►

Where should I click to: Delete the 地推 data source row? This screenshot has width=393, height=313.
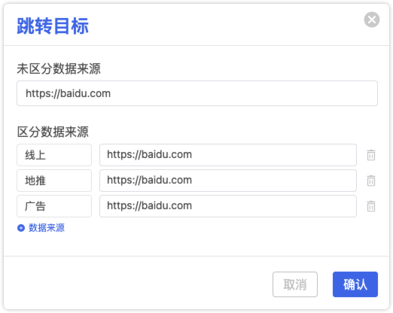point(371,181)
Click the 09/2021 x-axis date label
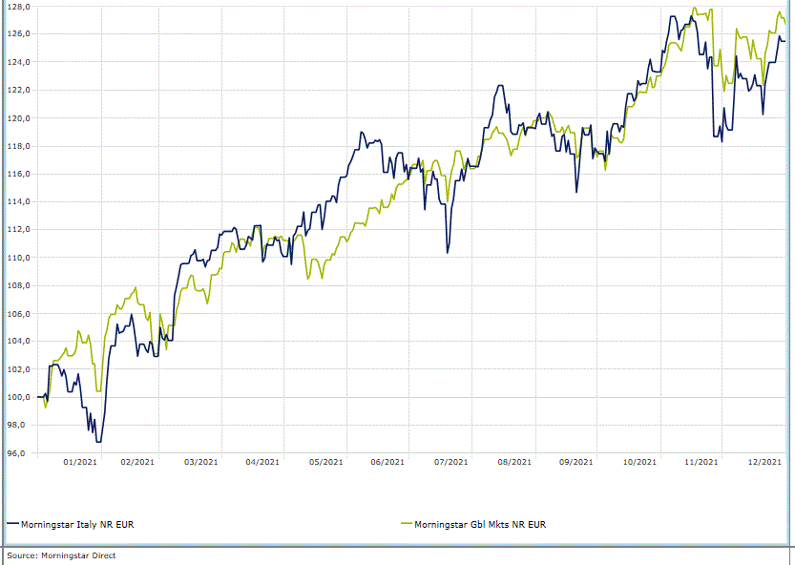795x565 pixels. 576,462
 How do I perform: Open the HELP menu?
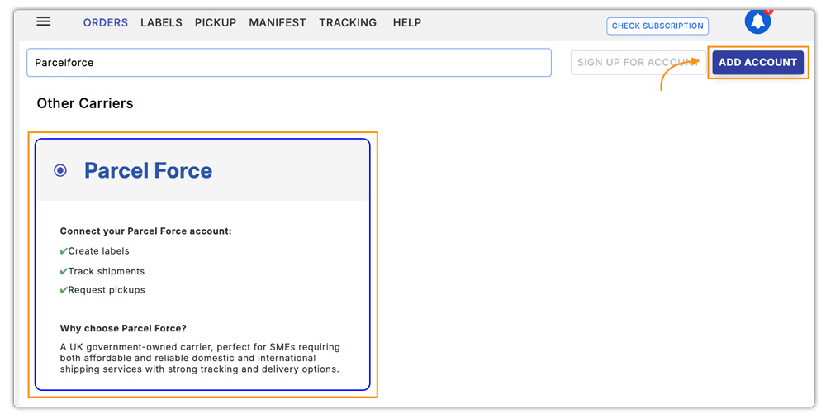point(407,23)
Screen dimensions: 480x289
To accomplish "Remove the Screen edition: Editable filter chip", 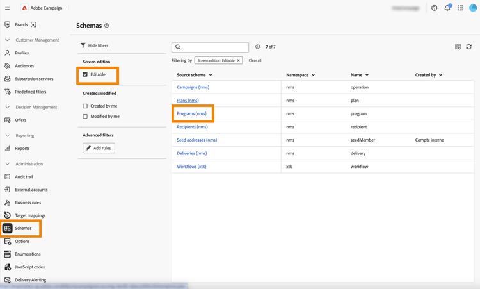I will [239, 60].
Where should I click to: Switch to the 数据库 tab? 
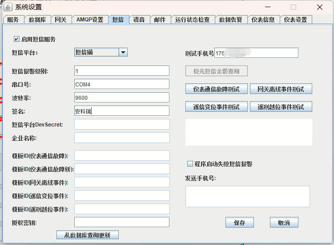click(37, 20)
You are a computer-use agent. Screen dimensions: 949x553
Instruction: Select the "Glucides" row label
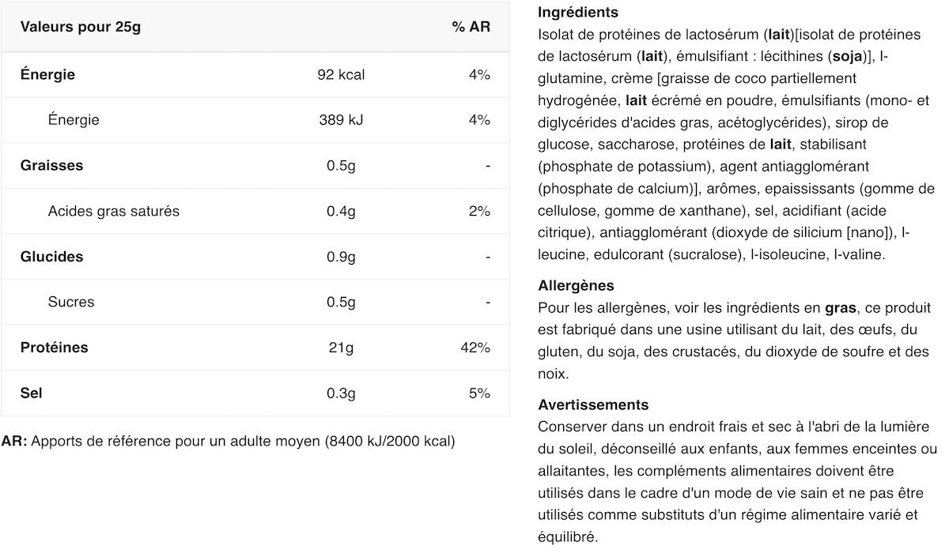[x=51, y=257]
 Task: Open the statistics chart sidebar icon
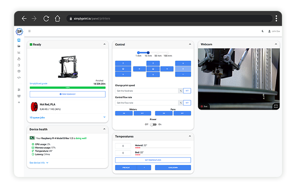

◄

**PROBLEM TO WORK ON**
Nothing but a number should be given: the tally of lines in the listing that contain "dimensions".

**WORKED SOLUTION**
2